Duke/Progress file mitigation plan with FERC

Duke Energy and Progress Energy on March 26 filed a revised wholesale market power mitigation plan with the Federal Energy Regulatory Commission (FERC) as part of their proposed merger.

The plan provides more details on the notice of intent to file a mitigation plan submitted to the North Carolina Utilities Commission (NCUC) on Feb. 22. It requests that the FERC issue orders approving the mitigation plan, the Joint Dispatch Agreement and the Joint Open Access Transmission Tariff within 60 days of the filing, and no later than June 8, 2012. The companies intend to seek final merger-related approvals from the NCUC and the Public Service Commission of South Carolina (PSCSC) prior to the July 8, 2012, merger agreement termination date.

“We believe this plan addresses the FERC’s concerns about market power in the Carolinas,” said Jim Rogers, chairman, president and CEO of Duke Energy. “We have also had constructive discussions about the mitigation plan and other merger-related issues with the North Carolina and South Carolina consumer advocates over the past several weeks, and those discussions will continue while the FERC considers this plan. We continue working to move this process forward, gain the necessary regulatory approvals and complete the transaction.”

“We believe the planned merger continues to offer substantial benefits for our customers, shareholders and communities,” said Bill Johnson, chairman, president and CEO of Progress Energy. “We are focused on securing the remaining approvals necessary to begin to deliver on the promises of this combination.”

The NCUC must also approve the merger and the Joint Dispatch Agreement in the Carolinas. The PSCSC must approve the Joint Dispatch Agreement.

The following are key elements of the mitigation plan:

The FERC filing features a permanent mitigation plan with seven transmission projects, estimated to cost approximately $110 million. The transmission projects significantly increase the power import capabilities into the Progress Energy Carolinas and Duke Energy Carolinas service areas and enhance competitive power supply options in the region.

The proposal also features a two-to-three-year interim mitigation plan with must-deliver, must-take power purchase agreements signed with Cargill Power Markets, LLC; EDF Trading North America, LLC; and Morgan Stanley Capital Group, Inc. The companies will sell 800 megawatts during summer off-peak hours, 475 megawatts during summer peak hours, 225 megawatts during winter off-peak hours, and 25 megawatts during winter peak hours. The agreements, or similar power purchase agreements, will be in place from the date the merger closes until the transmission projects are operational.

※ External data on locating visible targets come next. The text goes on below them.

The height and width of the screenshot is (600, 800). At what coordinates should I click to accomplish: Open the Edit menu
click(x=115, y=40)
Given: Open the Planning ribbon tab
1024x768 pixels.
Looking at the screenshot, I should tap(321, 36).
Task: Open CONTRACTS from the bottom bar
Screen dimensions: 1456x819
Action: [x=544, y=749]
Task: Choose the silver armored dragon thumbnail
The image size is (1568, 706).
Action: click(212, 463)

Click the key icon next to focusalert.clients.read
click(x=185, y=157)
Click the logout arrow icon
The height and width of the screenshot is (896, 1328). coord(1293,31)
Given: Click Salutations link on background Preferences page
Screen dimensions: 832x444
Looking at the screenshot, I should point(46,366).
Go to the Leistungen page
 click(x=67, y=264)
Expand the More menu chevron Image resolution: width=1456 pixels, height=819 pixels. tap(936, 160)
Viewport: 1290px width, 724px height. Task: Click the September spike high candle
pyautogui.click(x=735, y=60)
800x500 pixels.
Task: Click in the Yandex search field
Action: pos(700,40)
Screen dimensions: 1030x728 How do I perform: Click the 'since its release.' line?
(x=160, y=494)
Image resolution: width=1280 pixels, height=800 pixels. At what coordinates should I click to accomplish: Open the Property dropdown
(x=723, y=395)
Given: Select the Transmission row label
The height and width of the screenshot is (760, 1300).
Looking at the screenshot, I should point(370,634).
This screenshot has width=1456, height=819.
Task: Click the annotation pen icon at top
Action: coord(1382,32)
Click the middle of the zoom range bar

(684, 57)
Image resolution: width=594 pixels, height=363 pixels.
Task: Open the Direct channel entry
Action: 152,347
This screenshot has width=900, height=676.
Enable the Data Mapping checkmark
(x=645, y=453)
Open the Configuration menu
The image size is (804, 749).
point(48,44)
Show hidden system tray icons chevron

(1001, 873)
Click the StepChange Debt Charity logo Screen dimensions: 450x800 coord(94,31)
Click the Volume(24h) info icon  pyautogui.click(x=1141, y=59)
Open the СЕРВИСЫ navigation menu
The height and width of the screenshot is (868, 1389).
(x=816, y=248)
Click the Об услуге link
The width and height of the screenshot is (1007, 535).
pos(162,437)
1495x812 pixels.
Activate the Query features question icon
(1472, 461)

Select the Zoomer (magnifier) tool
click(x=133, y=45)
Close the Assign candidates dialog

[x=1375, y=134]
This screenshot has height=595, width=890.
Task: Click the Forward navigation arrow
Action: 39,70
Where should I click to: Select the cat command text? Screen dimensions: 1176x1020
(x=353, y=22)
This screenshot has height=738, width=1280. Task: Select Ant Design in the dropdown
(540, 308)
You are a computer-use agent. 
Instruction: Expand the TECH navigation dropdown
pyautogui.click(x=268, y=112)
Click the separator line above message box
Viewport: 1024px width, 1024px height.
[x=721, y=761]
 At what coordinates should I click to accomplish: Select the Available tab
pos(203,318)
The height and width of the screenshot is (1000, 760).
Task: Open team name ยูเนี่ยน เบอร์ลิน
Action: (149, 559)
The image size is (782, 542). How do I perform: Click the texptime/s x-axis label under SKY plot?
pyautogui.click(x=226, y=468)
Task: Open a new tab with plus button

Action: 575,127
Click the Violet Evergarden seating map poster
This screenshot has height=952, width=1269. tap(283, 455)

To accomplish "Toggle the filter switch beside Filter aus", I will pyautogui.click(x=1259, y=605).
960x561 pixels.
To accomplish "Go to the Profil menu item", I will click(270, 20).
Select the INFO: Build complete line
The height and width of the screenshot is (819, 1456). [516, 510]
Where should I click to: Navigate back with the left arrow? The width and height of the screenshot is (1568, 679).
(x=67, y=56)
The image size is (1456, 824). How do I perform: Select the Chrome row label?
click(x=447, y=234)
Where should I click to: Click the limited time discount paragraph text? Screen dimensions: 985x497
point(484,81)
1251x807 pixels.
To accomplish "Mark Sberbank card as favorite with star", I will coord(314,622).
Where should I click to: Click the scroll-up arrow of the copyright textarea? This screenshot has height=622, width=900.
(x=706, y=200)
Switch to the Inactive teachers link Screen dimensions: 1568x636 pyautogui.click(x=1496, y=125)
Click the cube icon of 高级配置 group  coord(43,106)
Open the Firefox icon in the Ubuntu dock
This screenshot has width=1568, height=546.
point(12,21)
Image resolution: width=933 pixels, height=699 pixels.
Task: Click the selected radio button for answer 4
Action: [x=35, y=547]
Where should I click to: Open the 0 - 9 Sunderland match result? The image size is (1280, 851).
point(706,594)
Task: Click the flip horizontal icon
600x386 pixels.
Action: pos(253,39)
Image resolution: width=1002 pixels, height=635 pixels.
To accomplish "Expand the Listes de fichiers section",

Potomac Economics will serve as Independent Monitor of the interim power purchase agreements and a component of the permanent mitigation plan.

For planning purposes, the companies are targeting closing the merger on July 1.

To date, the companies have received merger-related approvals from, or met the requirements of the U.S. Nuclear Regulatory Commission, Kentucky Public Service Commission, and the shareholders of both companies.

Additionally, the companies have met their obligations with the U.S. Department of Justice under the Hart-Scott-Rodino Act (HSR). However, because the merger will not close by April 26, 2012 – 12 months from the expiration of the waiting period of the initial HSR filing – new HSR filings are required. The companies made new HSR filings on March 22, 2012.

Consummation of the merger is contingent upon receipt of all regulatory approvals, agreement on state regulatory issues related to the merger, and satisfaction of all of the conditions to the merger in accordance with the terms of the merger agreement.